Donald Tusk opublikował w sieci zdjęcie ze spotkania z Joe Bidenem. – Naprawdę jest z czego się cieszyć! – dodał w komentarzu.
– No bo wyobraźcie sobie, iż prezydentem mógł ponownie zostać polityk zależny od Moskwy, niechętny Ukrainie i Unii Europejskiej, myślący na serio o wycofaniu USA z NATO. Do dziś nie rozumiem, dlaczego cały PiS tak był w Trumpie zakochany. Może ze względu na jego pierwsze imię? Zdjęcie z ostatniej wizyty prezydenta Joe Bidena w Warszawie publikuję dzięki uprzejmości Białego Domu i ambasadora Marka Brzezińskiego – napisał lider opozycji.
Tych słów najwyraźniej nie zdzierżył Mateusz Morawiecki. Który ponownie, z uporem godnym lepszej sprawy, zaczął przekonywać, iż spotkania Tuska z Bidenem… nie było.
– Ja akurat byłem tam po wystąpieniu pana prezydenta Joe Bidena i doskonale wiem, jak wyglądały te tzw. spotkania. Spuśćmy zasłonę milczenia. Wiemy już dzisiaj, jak było – stwierdził szef rządu na konferencji prasowej.

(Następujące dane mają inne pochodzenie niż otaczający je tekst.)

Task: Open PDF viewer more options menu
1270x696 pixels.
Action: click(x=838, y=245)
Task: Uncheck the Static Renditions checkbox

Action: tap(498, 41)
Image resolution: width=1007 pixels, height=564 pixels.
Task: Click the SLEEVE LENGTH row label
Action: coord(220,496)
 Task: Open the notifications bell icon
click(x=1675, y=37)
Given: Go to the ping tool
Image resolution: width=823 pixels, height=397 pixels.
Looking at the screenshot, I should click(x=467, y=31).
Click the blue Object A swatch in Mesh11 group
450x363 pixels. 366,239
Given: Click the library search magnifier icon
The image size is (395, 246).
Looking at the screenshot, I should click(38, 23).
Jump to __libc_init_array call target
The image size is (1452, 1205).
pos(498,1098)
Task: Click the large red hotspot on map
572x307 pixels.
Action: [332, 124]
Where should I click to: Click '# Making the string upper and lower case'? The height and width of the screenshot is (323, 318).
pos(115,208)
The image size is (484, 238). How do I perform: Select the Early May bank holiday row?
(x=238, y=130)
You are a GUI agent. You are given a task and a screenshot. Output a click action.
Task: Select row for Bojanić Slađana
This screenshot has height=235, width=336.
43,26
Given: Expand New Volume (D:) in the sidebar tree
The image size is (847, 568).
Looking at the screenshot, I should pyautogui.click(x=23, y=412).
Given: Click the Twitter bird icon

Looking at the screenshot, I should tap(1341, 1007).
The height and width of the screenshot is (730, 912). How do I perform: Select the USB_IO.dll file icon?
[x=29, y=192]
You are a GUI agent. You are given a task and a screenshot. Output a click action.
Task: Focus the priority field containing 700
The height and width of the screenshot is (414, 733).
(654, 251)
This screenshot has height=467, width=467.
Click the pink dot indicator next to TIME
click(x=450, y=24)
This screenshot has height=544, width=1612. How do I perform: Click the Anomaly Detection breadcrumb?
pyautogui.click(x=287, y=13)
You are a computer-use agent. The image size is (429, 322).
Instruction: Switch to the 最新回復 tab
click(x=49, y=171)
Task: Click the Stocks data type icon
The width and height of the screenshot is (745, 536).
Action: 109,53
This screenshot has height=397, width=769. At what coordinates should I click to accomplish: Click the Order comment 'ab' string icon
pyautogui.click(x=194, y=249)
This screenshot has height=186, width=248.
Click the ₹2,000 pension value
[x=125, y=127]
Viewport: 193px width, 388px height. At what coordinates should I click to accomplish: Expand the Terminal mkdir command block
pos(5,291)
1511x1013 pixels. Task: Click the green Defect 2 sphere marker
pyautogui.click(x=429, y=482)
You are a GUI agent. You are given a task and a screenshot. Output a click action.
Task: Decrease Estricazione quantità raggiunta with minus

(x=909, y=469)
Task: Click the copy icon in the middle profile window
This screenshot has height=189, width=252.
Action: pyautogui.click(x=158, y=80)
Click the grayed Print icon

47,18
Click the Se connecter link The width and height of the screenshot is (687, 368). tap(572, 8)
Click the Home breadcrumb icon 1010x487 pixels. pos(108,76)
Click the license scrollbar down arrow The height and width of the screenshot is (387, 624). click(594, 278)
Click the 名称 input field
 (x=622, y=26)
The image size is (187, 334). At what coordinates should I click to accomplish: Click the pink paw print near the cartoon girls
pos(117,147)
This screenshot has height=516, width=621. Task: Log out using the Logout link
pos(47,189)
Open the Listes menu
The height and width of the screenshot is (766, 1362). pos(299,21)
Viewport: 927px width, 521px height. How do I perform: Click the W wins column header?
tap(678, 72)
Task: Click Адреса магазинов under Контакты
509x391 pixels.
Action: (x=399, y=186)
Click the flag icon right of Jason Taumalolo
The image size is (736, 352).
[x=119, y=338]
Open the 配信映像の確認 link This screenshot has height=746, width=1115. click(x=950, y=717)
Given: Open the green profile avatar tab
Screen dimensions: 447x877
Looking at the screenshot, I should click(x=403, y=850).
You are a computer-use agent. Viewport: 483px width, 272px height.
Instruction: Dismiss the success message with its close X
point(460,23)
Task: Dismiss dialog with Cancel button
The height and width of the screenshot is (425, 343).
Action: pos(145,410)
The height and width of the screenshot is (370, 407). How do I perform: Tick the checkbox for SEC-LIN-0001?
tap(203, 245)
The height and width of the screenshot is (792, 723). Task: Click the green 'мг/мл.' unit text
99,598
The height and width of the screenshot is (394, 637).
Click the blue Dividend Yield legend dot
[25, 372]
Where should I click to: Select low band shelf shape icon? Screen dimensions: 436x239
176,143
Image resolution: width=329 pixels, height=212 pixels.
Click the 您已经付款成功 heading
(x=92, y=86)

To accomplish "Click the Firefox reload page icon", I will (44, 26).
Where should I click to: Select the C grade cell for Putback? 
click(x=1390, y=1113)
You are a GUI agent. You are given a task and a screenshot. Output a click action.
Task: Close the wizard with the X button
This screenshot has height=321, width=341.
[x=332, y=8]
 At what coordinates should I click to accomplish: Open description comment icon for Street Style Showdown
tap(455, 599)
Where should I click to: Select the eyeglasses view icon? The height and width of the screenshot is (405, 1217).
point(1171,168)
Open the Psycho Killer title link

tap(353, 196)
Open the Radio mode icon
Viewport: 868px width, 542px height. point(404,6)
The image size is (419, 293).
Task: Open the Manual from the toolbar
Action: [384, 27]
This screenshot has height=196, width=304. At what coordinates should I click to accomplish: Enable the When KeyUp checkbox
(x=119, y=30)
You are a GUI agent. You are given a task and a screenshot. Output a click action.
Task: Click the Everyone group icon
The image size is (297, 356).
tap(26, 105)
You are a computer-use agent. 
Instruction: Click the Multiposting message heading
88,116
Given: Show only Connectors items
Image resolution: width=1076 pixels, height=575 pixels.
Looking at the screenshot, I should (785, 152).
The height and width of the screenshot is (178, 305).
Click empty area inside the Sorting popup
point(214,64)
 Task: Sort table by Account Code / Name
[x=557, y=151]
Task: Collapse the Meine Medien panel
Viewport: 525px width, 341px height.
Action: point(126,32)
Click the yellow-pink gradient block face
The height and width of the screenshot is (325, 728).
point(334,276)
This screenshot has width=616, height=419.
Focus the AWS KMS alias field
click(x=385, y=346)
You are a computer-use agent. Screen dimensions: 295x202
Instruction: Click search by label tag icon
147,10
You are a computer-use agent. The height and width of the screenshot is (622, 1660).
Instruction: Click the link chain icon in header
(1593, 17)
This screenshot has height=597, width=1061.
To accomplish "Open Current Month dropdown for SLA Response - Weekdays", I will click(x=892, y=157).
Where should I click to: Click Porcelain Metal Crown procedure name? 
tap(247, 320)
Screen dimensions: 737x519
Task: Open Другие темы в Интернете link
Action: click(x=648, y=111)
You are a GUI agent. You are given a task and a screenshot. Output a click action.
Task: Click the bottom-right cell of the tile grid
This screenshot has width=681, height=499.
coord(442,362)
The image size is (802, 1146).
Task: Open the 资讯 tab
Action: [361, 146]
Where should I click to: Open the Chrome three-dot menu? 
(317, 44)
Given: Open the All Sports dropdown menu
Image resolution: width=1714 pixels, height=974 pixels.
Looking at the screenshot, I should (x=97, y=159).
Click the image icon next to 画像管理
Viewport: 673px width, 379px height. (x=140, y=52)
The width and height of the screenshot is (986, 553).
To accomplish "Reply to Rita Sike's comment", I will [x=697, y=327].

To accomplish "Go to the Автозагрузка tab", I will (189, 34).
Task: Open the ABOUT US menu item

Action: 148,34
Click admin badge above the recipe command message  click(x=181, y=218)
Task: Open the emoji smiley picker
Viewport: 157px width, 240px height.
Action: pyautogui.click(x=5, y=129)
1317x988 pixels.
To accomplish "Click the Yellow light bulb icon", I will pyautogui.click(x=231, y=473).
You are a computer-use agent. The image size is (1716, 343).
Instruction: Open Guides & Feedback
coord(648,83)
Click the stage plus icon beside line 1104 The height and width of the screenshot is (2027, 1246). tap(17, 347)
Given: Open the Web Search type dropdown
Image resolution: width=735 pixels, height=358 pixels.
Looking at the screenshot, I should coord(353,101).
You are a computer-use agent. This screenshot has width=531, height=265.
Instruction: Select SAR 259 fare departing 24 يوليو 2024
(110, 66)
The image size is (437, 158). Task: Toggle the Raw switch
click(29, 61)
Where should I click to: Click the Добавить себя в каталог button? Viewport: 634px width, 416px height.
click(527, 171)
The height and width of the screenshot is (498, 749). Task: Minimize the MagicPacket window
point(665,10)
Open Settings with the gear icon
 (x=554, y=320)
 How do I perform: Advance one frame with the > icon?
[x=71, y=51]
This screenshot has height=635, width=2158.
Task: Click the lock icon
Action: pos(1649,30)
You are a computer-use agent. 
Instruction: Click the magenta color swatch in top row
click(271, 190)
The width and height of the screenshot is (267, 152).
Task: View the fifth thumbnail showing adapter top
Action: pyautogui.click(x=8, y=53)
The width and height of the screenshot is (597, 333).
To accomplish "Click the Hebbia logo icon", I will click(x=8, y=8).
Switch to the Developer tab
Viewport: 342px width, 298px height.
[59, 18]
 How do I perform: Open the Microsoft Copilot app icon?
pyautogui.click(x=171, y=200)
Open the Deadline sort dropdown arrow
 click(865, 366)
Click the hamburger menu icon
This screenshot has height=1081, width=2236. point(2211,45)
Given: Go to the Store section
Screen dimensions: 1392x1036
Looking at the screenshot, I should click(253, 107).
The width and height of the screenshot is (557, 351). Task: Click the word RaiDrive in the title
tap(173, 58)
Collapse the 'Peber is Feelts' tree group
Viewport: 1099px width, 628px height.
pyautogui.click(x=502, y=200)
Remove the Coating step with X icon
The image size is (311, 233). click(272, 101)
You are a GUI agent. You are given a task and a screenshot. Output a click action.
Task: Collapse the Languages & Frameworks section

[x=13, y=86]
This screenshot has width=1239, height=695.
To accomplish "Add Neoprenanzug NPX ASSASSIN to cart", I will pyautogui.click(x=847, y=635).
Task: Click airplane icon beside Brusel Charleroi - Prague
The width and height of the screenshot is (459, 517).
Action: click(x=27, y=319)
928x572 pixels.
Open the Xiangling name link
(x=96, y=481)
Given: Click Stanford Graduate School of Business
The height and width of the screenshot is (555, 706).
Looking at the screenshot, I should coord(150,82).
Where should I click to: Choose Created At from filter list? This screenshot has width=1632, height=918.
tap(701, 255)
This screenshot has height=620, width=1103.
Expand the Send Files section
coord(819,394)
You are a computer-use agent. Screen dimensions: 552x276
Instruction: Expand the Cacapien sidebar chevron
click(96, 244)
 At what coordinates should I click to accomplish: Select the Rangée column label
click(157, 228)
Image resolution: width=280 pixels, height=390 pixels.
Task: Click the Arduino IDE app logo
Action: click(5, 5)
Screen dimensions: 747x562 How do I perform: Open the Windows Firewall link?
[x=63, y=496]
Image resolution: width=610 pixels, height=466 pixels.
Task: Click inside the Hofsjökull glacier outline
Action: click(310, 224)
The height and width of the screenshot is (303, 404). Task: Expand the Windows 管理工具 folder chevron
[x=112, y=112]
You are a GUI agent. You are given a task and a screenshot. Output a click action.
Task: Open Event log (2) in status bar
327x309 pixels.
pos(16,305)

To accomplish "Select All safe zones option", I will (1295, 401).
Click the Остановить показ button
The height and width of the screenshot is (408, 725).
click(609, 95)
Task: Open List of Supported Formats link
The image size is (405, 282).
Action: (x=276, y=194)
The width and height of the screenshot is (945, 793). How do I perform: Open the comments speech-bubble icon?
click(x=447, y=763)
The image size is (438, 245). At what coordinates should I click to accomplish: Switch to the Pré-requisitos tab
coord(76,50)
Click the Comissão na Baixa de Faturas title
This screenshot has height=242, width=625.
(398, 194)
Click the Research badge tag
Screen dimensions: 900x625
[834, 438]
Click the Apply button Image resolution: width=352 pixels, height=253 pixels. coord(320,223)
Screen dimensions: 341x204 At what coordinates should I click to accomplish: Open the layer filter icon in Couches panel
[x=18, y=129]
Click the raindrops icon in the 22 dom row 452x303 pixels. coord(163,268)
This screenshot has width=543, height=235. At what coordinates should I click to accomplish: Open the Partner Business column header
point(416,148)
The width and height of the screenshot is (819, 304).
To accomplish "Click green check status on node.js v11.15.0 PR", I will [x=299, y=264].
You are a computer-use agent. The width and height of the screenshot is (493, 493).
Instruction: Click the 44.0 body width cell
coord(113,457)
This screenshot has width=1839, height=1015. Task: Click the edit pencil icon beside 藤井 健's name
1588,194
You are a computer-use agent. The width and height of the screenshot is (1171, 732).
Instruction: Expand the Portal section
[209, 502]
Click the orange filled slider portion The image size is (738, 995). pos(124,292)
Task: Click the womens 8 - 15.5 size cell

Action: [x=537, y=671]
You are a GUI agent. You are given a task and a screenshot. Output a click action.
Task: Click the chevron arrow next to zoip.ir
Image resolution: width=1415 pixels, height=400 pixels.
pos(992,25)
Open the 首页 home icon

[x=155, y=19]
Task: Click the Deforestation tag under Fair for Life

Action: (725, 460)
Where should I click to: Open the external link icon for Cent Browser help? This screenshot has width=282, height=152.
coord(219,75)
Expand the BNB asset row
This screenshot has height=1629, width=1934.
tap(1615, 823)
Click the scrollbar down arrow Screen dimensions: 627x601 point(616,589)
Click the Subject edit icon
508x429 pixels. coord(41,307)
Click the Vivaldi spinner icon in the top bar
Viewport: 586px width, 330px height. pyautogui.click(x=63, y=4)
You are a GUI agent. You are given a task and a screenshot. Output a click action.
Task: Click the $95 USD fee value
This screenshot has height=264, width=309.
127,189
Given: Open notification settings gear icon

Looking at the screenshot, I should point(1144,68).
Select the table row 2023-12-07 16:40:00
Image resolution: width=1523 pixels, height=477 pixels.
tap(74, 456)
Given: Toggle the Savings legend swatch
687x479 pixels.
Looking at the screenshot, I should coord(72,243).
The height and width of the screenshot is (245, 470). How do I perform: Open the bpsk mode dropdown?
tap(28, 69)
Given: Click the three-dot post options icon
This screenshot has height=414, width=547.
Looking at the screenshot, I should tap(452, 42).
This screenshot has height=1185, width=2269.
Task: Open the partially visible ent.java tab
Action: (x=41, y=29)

– Wiem, iż są również nagrane filmiki, które pokazują, iż łącznie wszystkie spotkania w cudzysłowie zajęły chyba minutę czy półtorej minuty. Coś koło tego. Ale dobrze, przywitał się, cieszy się z tego. Niech mu się w takim razie darzy – dodał.
Naprawdę, iż też mu się nie znudzi. Wszyscy już wiedzą, ze Biden spotkał się z Tuskiem. Jeden Morawiecki nie chce tego przyjąć do wiadomości. Zazdrości, czy co?